Exxon Mobil, meanwhile, served as a major donor to the Republican Attorneys General Association, of which the Oklahoma attorney general served as chairman in 2012 and ‘13 and remains a member.
The company donated $50,000 to the group in April, a month earlier than usual, this year. The firm gave the same amount in May of last year, and $60,000 the same month in 2014, according to data from the nonpartisan Center for Responsive Politics. Exxon Mobil has a long history of donating to Republican organizations, and Pruitt has deep ties to the fossil fuel industry.
However, the extent to which Pruitt led the charge to defend the company against investigations by other state attorneys general appears set to become a flashpoint for opponents during his Senate confirmation hearings next year.
The history of contributions “only feeds the narrative that this is a rigged Cabinet out only for their personal bottom lines,” an aide to a Democratic senator, who requested anonymity because he was not authorized to talk to the press, told The Huffington Post on Thursday. “This is exactly the type of thing Democrats intend to hammer AG Pruitt on throughout the confirmation process.”

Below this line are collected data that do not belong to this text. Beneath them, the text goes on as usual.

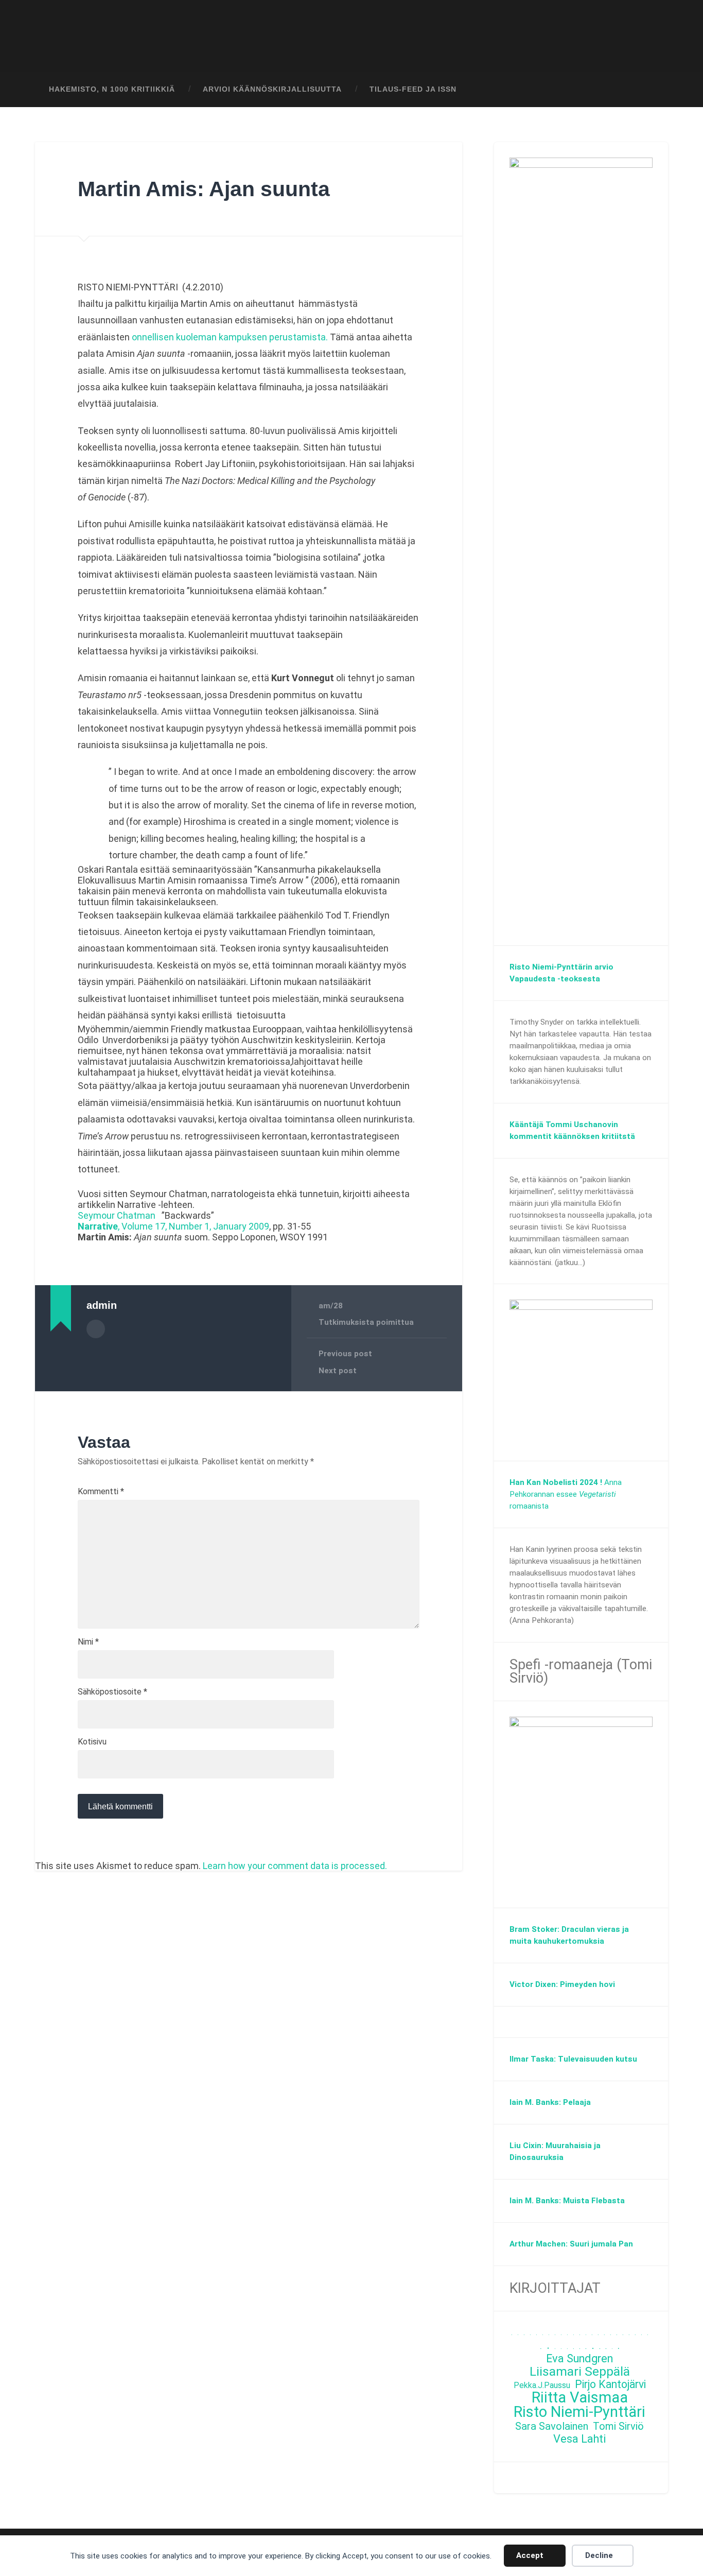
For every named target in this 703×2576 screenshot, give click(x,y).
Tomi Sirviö (618, 2426)
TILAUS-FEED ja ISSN (413, 89)
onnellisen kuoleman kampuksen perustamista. (230, 337)
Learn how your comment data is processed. (295, 1865)
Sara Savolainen (551, 2426)
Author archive (95, 1329)
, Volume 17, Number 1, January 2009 (173, 1226)
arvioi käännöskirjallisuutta (272, 89)
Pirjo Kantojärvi (610, 2385)
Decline (599, 2555)
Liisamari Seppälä (580, 2372)
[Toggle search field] (650, 89)
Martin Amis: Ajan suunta (204, 189)
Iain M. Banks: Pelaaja (550, 2102)
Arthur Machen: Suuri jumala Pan (571, 2244)
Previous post (345, 1353)
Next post (338, 1370)
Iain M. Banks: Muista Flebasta (567, 2200)
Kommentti (101, 1492)
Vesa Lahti (579, 2439)
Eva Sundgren (579, 2359)
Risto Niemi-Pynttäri (579, 2412)
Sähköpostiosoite (112, 1692)
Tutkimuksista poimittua (366, 1322)
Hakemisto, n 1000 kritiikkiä (112, 89)
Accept (529, 2555)
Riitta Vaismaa (580, 2398)
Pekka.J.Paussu (542, 2385)
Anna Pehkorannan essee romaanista (565, 1494)
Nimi (88, 1642)
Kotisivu (92, 1742)
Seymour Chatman (116, 1215)
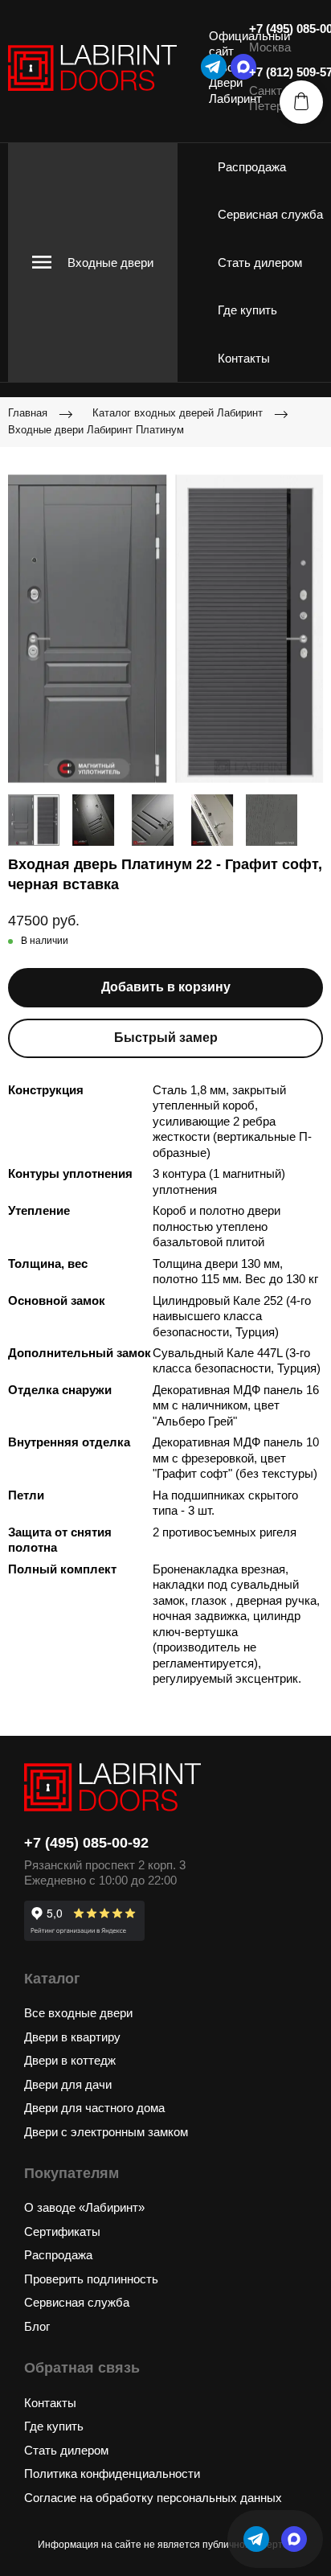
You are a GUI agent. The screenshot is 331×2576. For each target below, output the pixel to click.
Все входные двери (78, 2013)
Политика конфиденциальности (112, 2473)
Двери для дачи (68, 2084)
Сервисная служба (270, 214)
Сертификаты (62, 2231)
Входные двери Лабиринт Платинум (96, 430)
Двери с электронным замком (106, 2132)
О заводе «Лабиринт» (84, 2207)
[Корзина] (301, 102)
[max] (294, 2539)
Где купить (247, 310)
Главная (27, 413)
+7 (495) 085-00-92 (86, 1843)
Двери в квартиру (72, 2037)
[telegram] (214, 67)
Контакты (244, 358)
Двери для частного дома (94, 2108)
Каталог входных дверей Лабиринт (177, 413)
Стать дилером (260, 262)
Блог (37, 2326)
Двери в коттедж (70, 2060)
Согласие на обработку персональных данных (153, 2497)
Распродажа (252, 167)
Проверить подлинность (91, 2279)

Neither Exxon Mobil nor the Trump transition team responded to requests for comment on Thursday.
Three weeks after Exxon Mobil made its most recent donation, Pruitt and RAGA’s current chairman, Alabama Attorney General Luther Strange, co-authored an op-ed criticizing a group of state attorneys general that pledged to crack down on climate fraud last March. In the piece, the two accuse the attorneys general of targeting oil and gas companies to quash legitimate debate about climate science.
The argument echoes Exxon Mobil’s own statements a month earlier, when the firm said attempts to subpoena its internal documents on climate change were politically motivated and amounted to violations of its free speech.

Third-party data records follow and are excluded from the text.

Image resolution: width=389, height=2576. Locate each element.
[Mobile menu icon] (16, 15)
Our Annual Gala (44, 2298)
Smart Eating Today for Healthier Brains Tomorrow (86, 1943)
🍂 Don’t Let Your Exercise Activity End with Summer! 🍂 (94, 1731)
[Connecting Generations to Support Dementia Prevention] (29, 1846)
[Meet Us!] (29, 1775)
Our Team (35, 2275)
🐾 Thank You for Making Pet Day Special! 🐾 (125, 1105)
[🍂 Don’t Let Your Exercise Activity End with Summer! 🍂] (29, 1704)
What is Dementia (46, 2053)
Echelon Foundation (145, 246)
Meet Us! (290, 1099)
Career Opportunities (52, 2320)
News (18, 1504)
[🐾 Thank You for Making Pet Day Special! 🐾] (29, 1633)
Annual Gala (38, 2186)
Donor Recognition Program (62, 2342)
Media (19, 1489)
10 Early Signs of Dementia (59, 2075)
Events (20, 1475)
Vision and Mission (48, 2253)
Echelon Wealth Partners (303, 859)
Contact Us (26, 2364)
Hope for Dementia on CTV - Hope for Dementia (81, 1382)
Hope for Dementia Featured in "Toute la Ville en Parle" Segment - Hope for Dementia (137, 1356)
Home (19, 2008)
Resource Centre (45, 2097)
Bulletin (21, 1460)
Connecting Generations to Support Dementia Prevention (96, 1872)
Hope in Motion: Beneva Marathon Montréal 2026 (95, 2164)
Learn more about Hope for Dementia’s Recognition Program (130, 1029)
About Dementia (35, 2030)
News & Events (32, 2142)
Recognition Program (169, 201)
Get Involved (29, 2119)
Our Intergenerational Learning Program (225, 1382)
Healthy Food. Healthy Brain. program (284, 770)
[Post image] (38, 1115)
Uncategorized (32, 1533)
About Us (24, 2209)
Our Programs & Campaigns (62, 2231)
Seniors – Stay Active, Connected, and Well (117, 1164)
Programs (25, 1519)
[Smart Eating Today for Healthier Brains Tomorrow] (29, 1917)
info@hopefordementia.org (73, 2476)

Exxon Mobil became the target of probes by the attorneys general of Massachusetts and New York five months after InsideClimate News and the Los Angeles Times published blockbuster reports revealing that the company’s scientists internally recognized the risks of climate change while publicly claiming the opposite.
It’s not the first time Pruitt has parroted fossil fuel companies. Lawyers for Devon Energy, one of Oklahoma’s biggest oil and gas firms, once authored a letter Pruitt sent under his own name to the EPA criticizing estimates on emissions from natural gas drilling sites, The New York Times reported in 2014.

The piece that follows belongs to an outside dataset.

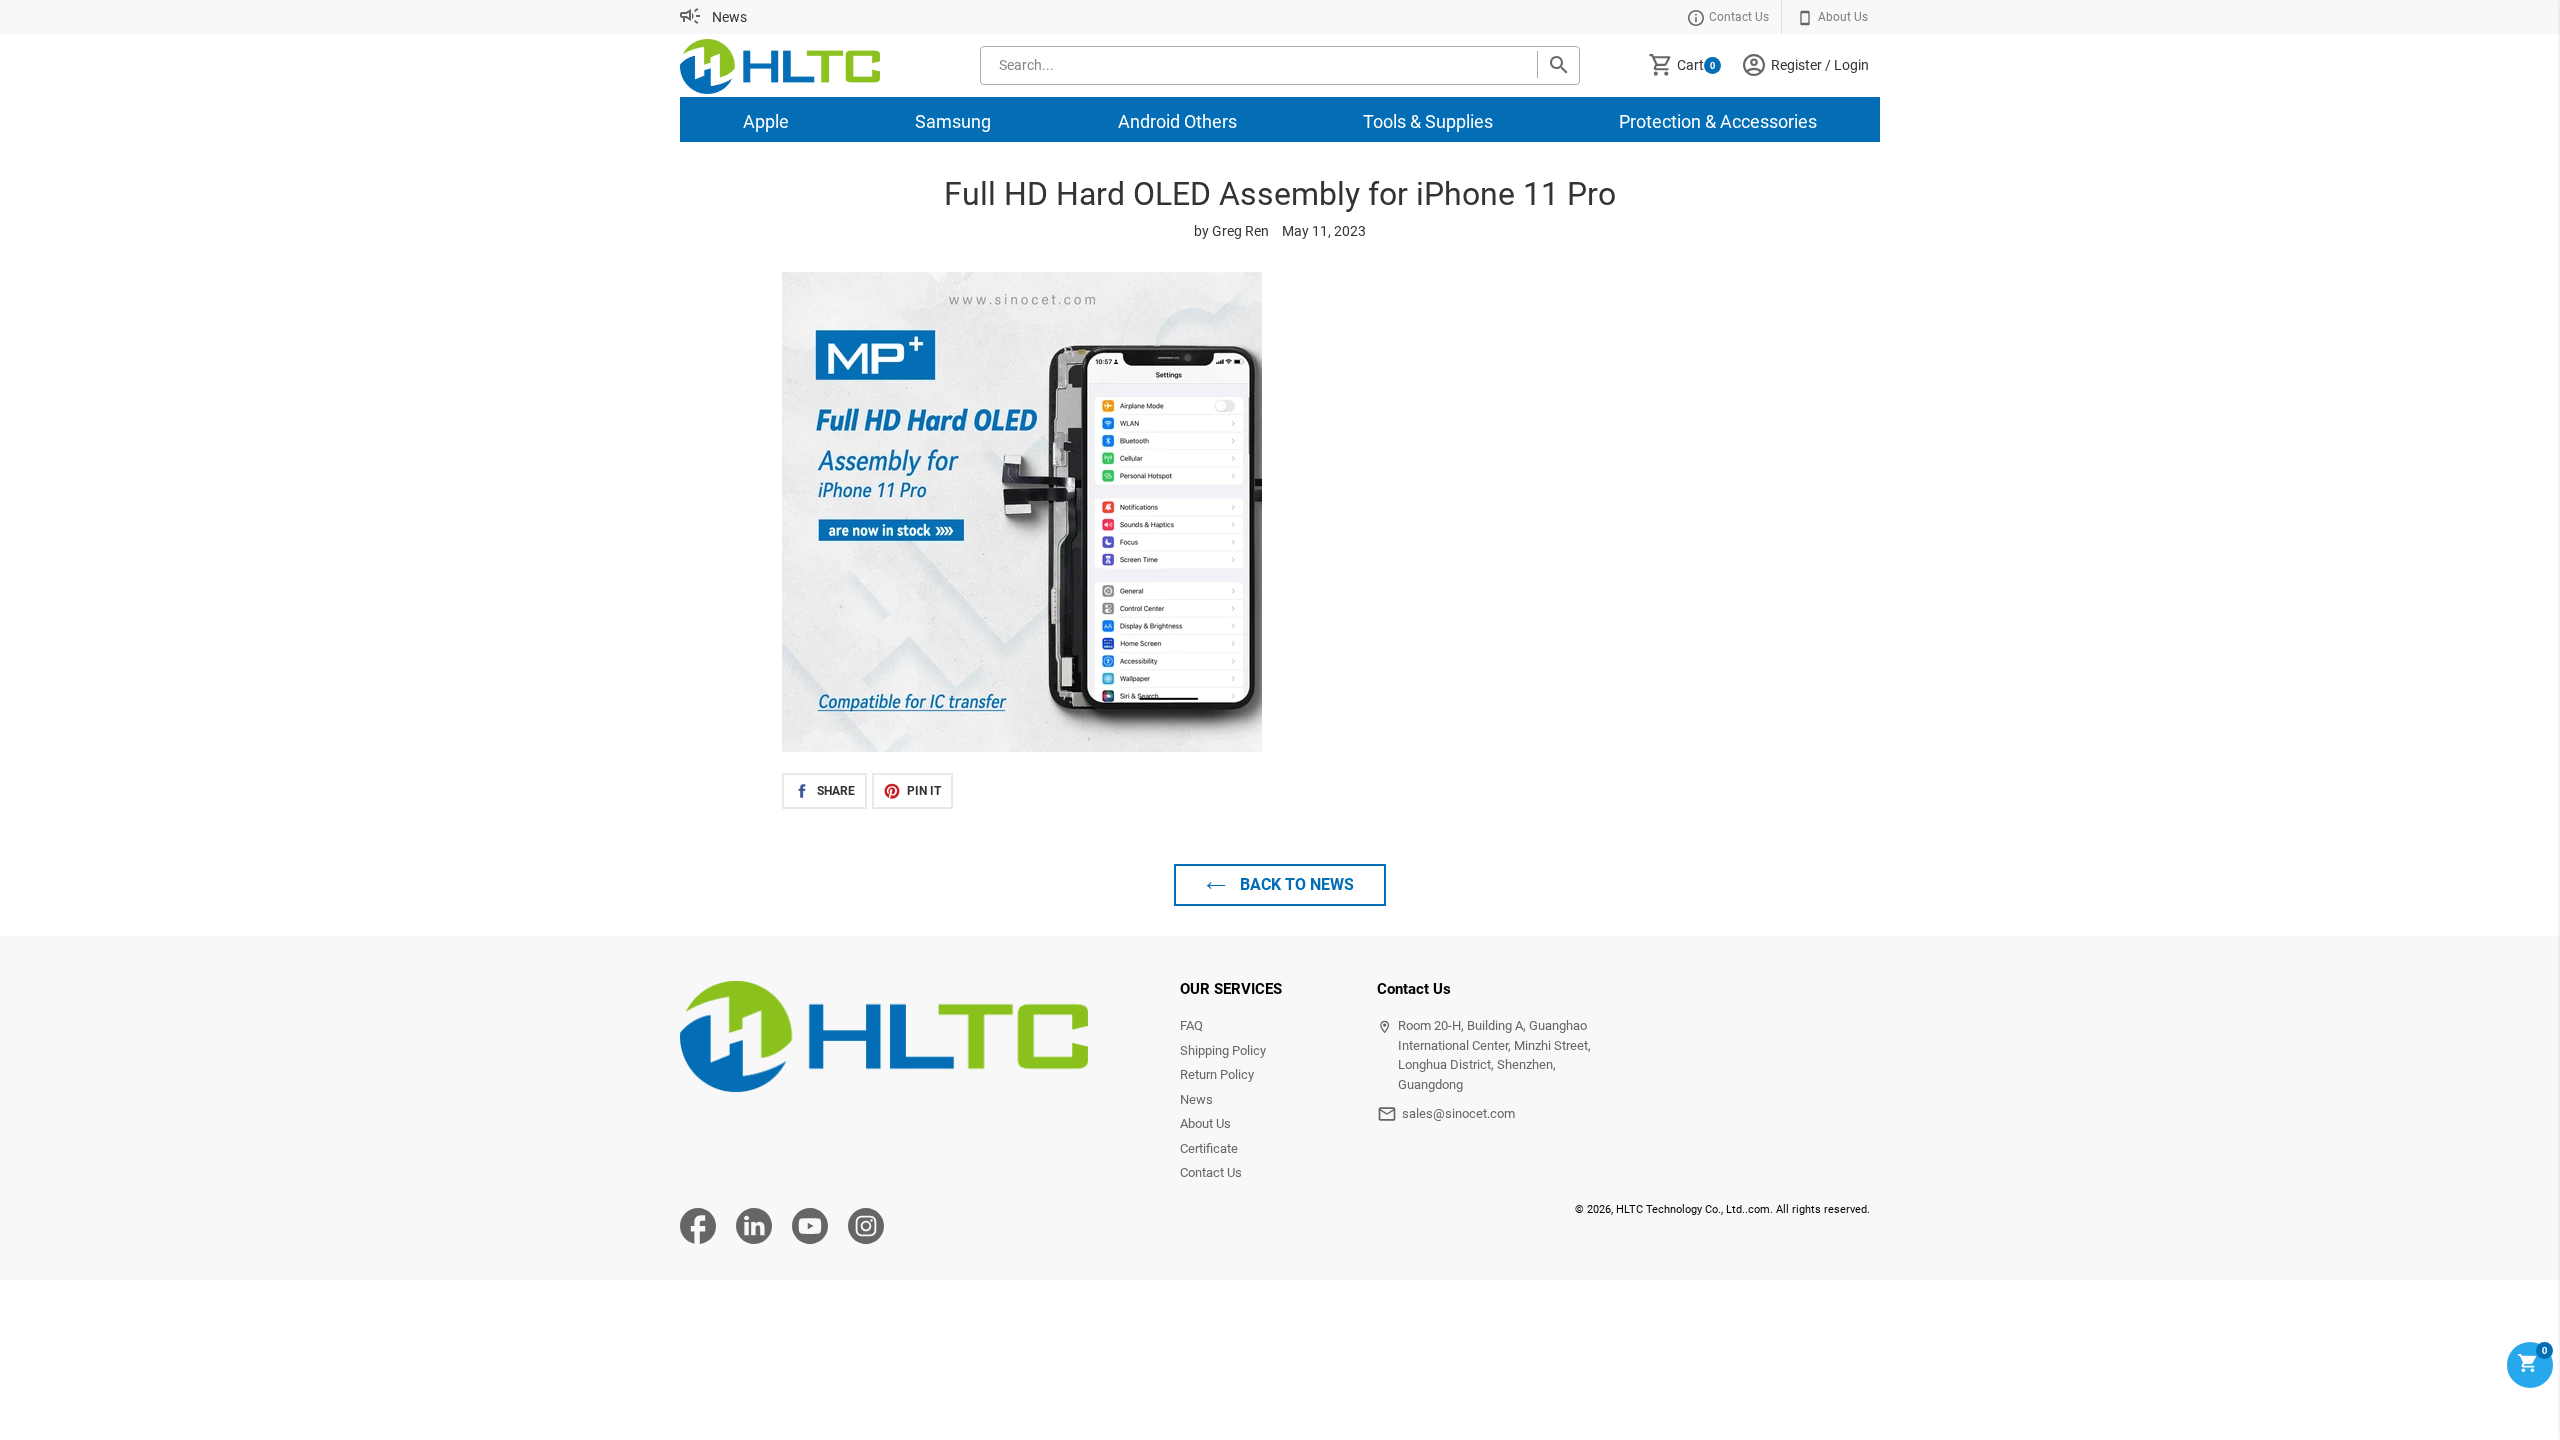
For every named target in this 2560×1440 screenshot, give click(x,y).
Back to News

The Times published 84 pages of correspondence between Pruitt and Devon, which it described as evidence of an “unprecedented, secretive alliance that Mr. Pruitt and other Republican attorneys general have formed with some of the nation’s top energy producers to push back against the Obama regulatory agenda.”
Exxon Mobil, already a titanic political force through its extensive lobbying, seems set to become more influential under the incoming administration. Trump nominated company CEO Rex Tillerson for secretary of state, and the Cabinet is otherwise stacked with fossil fuel executives and climate science deniers.
If Pruitt’s nomination is confirmed, the referee overseeing the fossil fuel industry’s biggest player may be more like a cheerleader.